Temel hakların eşitlik ilkesinin, bireysel hak ve özgürlüklerin düşünce ve ifade hürriyetinin, din ve vicdan özgürlüğünün, ekonomik, sosyal ve kültürel hakların tam anlamıyla kullanılmasını biz temin ettik.
İnsan Hakları Evrensel Beyannamesinde zikredilen hak ve özgürlükleri daraltan, kısıtlayan, yok sayan uygulamaların önüne biz geçtik. Kültürel kimliği dolayısıyla kimsenin ayrımcılığa uğramayacağı adil ve demokratik bir sistemi milletimizle birlikte biz hayata geçirdik.

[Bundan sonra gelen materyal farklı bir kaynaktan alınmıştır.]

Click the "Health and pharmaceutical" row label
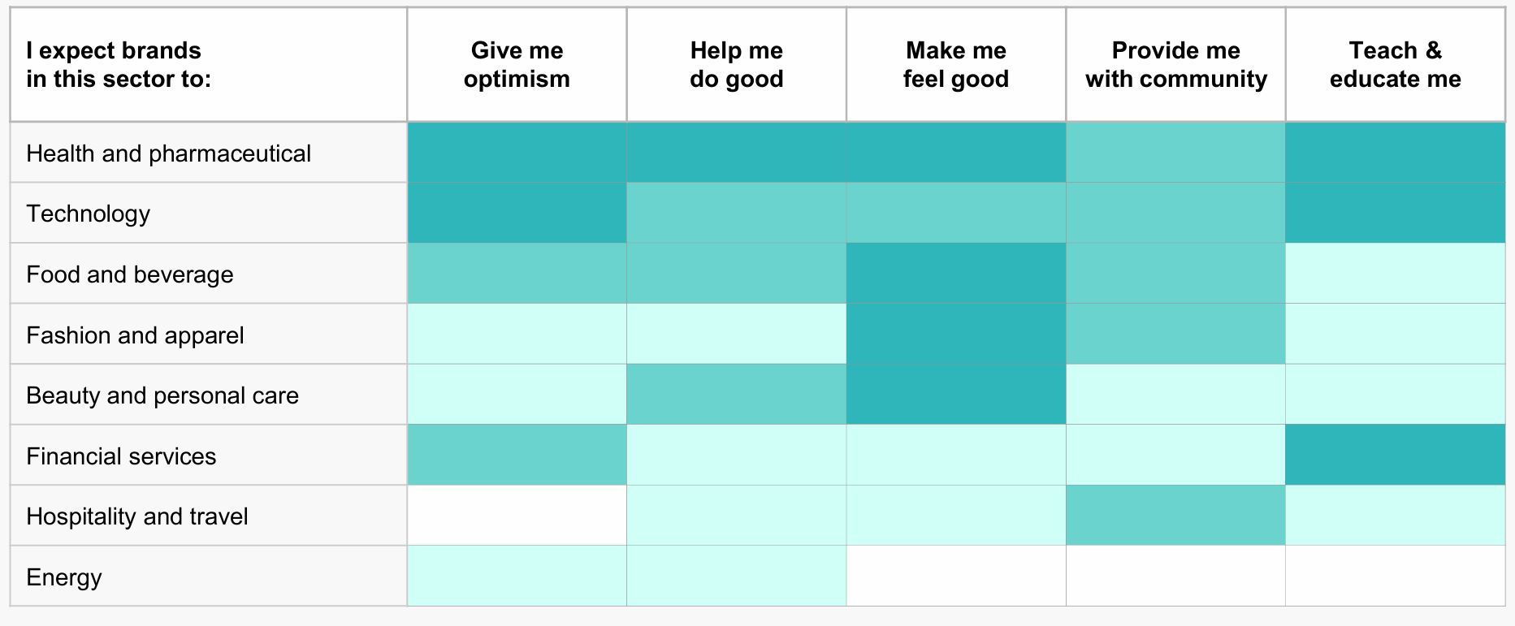coord(168,153)
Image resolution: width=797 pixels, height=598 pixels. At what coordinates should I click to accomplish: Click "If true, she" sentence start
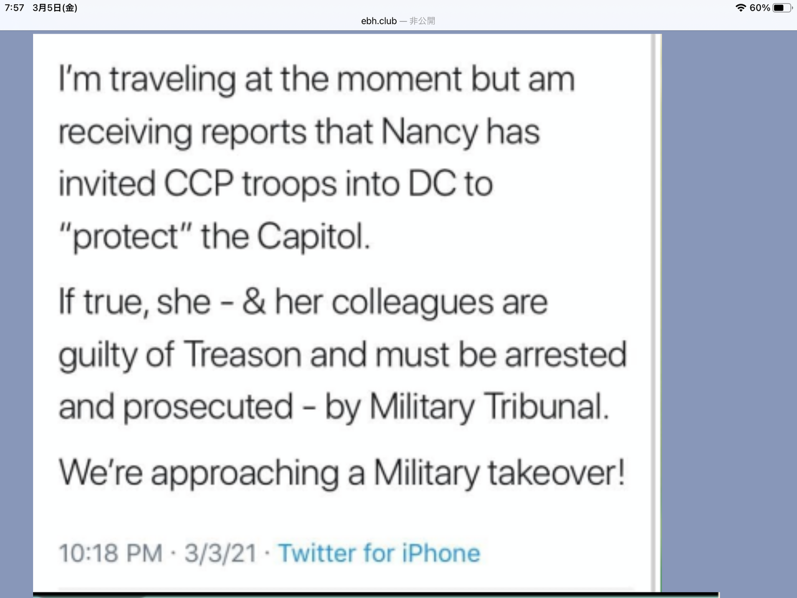(x=134, y=302)
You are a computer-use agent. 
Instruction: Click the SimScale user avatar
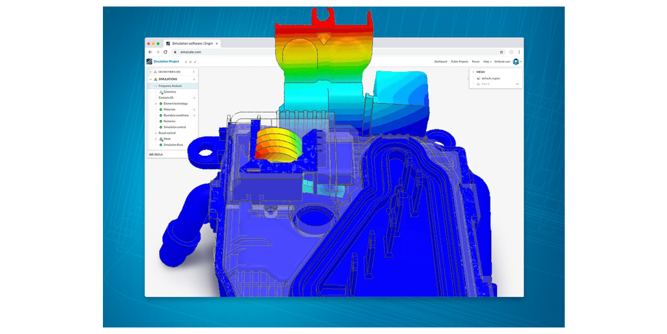516,61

Başörtüsünün önündeki engelleri biz kaldırdık. Kılık kıyafetinden ötürü devlet ve kamusal alandan dışlanan kadınların hak ve hukukunu yine biz müdafaa ettik.
Kültür Bakanlığımız bünyesinde kurduğumuz Alevi Bektaşi Kültür ve Cemevi Başkanlığı ile Alevi ve Bektaşi vatandaşlarımızın haklarını yeniden ele aldık. Bu hakların kullanımında pek çok iyileştirme yaptık. Kamu denetçiliği kurumu, insan hakları ve eşitlik kurumu gibi yeni birimlerimizle hak ve özgürlüklerin önünü daha da açtık.
Yargı reformu yasa paketleriyle, insan hakları eylem planlarıyla, yargı reformu strateji belgeleriyle, yargı ve adalet sistemimizi tahkim ettik, varsa eksiklerimizi giderdik, güç ve güven tazeledik. Türkiye’de işkenceye biz son verdik. Nefret suçları kavramını ceza mevzuatımıza biz ekledik. Burada tek tek saymaya kalksak saatlerimizi alacak çalışmaları, projeleri, yenilikleri, uygulamaları, reformları, düzenlemeleri tek tek hayata geçirdik. İnşallah bundan sonra da 85 milyonun tamamının özgürlük alanlarını genişletecek nice çalışmayı yine milletimizle birlikte gerçekleştireceğiz.
“İç cephemizi güçlendireceğiz”
Etrafımızda yaşanan gelişmeler, Cumhur İttifakı olarak bir süredir kamuoyuna ve siyasi kuruma yaptığımız çağrıların ne kadar isabetli olduğunu göstermiştir. İç cephemizi güçlendirmeyi amaçlayan hamlelerin özellikle arkasında Türkiye’yi bölgemizdeki tehdit ve tehlikelerden uzak tutma arzumuz vardır.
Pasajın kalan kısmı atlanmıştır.